* WHAT YOU WILL DO:
**A)** Reproduce the portion of the court opinion in National Labor Relations Board v. Grace Co. from "September 13, 1950." up to and including "RIDDICK, Circuit Judges.".
**B)** For each statement below, say yes or no depending on whether the court opinion in National Labor Relations Board v. Grace Co. agrees with it, and quote the words from the opinion that decide it: (i) The Belton plant had more employees than the Clinton plant. (ii) Respondent and Independent signed their agreement on November 8, 1946. (iii) The Board ordered an election at both of the company's plants.
**C)** Resume the court opinion in National Labor Relations Board v. Grace Co. from the point where it stops.

National Labor Relations Board v. Grace Co., No. 14107.

CourtUnited States Courts of Appeals. United States Court of Appeals (8th Circuit)
Writing for the CourtSANBORN, JOHNSEN and RIDDICK, Circuit
Citation184 F.2d 126
PartiesNATIONAL LABOR RELATIONS BOARD v. GRACE CO.
Decision Date13 September 1950
Docket NumberNo. 14107.

184 F.2d 126 (1950)

NATIONAL LABOR RELATIONS BOARD
v.
GRACE CO.

No. 14107.

United States Court of Appeals Eighth Circuit.

September 13, 1950.


184 F.2d 127

Mozart G. Ratner, Acting Assistant General Counsel, National Labor Relations Board, Washington, D. C. (David P. Findling, Associate General Counsel, A. Norman Somers, Assistant General Counsel, and Frederick U. Reel and Irving M. Herman, attorneys, all of Washington, D. C., on the brief), for petitioner.

Burr S. Stottle, Kansas City, Mo. (Robert J. Ingraham, Kansas City, Mo., on the brief), for respondent.

Clif. Langsdale, Kansas City, Mo. (John J. Manning, Kansas City, Mo., on the brief), for intervener, International Ladies' Garment Workers' Union.

Before SANBORN, JOHNSEN and RIDDICK, Circuit Judges.

RIDDICK, Circuit Judge.

The question is whether this court should grant the petition of the National Labor Relations Board for a decree enforcing its order requiring respondent to bargain collectively with the International Ladies' Garment Workers' Union as exclusive representative of production employees of the respondent at its Clinton, Missouri, plant.

The Grace Company, a Missouri corporation, is engaged in the manufacture of children's wearing apparel. At all times during the proceedings before the National Labor Relations Board the company operated two plants, one at Belton and the other at Clinton, Missouri. There were 58 employees at the Belton plant and 53 at the Clinton plant. Matters concerning wages, hours, and working conditions for both plants were determined at Belton where the company maintained its management office. There was little difference in the character of work or in the working conditions at the two plants. There was little or no interchange of employees between the plants, but from the standpoint of management the two plants were operated as one.

On October 7, 1946, the employees of the Grace Company organized the Independent Union of The Grace Company of Clinton and Belton, Missouri, an unaffiliated labor organization, which began collective bargaining negotiations with respondent representing a majority of the employees of both plants. These negotiations continued until November 8, 1946, when respondent and Independent reached an understanding on

184 F.2d 128
terms and conditions of employment and reduced their understanding to writing. Because of interlineations and corrections in the written instrument, the parties thought it necessary to prepare a final draft of the agreement in corrected form before signing. This was done, and the agreement was signed by respondent and Independent on November 14, 1946

On November 13, 1946, the International filed a petition with the Board for certification as bargaining representative of the employees of respondent at its Clinton plant, claiming to represent a majority of the employees at that plant, and alleging that Independent was a company-dominated union. On December 30, 1946, Independent filed a similar petition for certification claiming to represent a majority of all employees. The petitions for certification were consolidated for hearing, after which, on May 27, 1947, the Board ordered an election at the Clinton plant.

* RECORDED INFORMATION:
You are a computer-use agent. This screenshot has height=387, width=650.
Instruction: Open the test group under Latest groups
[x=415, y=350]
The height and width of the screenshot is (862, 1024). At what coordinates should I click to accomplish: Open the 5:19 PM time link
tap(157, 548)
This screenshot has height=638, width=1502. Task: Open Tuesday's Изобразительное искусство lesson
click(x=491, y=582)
---
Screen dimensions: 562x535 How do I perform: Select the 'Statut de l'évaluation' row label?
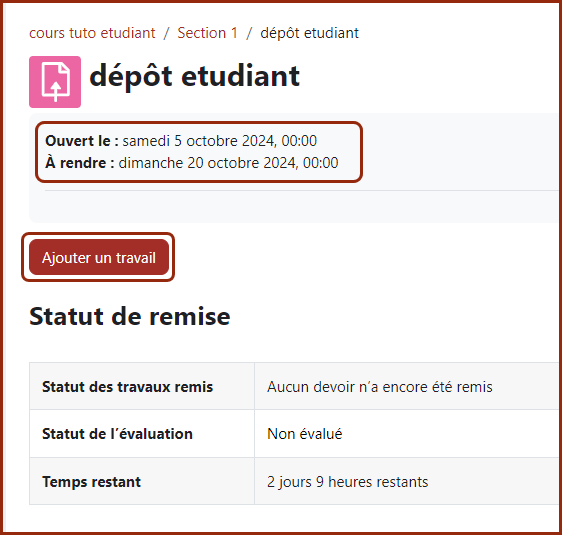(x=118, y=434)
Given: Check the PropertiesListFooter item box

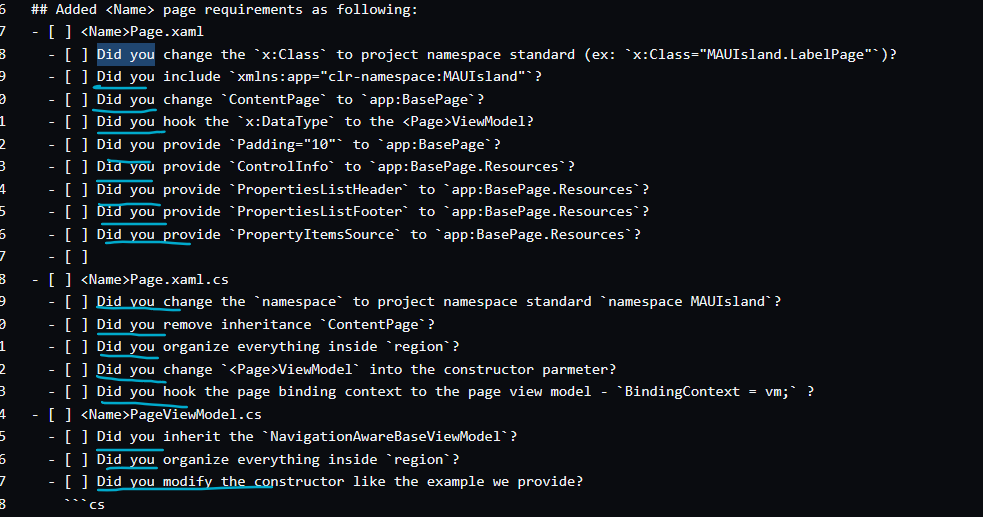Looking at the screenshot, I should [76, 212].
...
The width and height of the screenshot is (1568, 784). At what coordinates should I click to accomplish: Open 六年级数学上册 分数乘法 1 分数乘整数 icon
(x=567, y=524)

* EXPECTED OUTPUTS:
**A)**
September 13, 1950.


184 F.2d 127

Mozart G. Ratner, Acting Assistant General Counsel, National Labor Relations Board, Washington, D. C. (David P. Findling, Associate General Counsel, A. Norman Somers, Assistant General Counsel, and Frederick U. Reel and Irving M. Herman, attorneys, all of Washington, D. C., on the brief), for petitioner.

Burr S. Stottle, Kansas City, Mo. (Robert J. Ingraham, Kansas City, Mo., on the brief), for respondent.

Clif. Langsdale, Kansas City, Mo. (John J. Manning, Kansas City, Mo., on the brief), for intervener, International Ladies' Garment Workers' Union.

Before SANBORN, JOHNSEN and RIDDICK, Circuit Judges.

**B)**
(i) Yes: "There were 58 employees at the Belton plant and 53 at the Clinton plant."
(ii) No: "the agreement was signed by respondent and Independent on November 14, 1946"
(iii) No: "the Board ordered an election at the Clinton plant."

**C)**
In the consolidated hearing the Board found, over the objections of respondent and Independent, that either a company-wide unit or a plant unit would on the facts before it constitute a proper bargaining unit for the employees, the Board ruling that: "Under these circumstances * * * the determination of the unit should depend, in part, upon the desires of the employees themselves."

The Board did not find that Independent was a company-dominated union, nor did it make any finding concerning the propriety or the validity of the contract signed November 14, 1946, between Independent and respondent, nor that Independent at the time the contract was signed did not represent a majority of the employees at both plants.

At the election International received a majority of the votes of the employees at the Clinton plant. On July 8, 1947, the International was certified by the Board as their appropriate bargaining representative. Following the certification of International, respondent and International agreed upon July 18, 1947, for a meeting for collective bargaining purposes. The meeting was never held.

On July 15, 1947, Independent, in a proceeding in a Missouri State court for a declaratory judgment sustaining the validity of its bargaining agreement, obtained an order temporarily restraining respondent from "renouncing or disclaiming" its contract with Independent. The order commanded respondent to recognize its contract with Independent and to perform all its obligations thereunder pending a hearing on the merits. Respondent took the position that it was bound to obey the order of the State court until vacated. International asserted that the order was void, and that respondent was required by the Board's order of certification to ignore the State court.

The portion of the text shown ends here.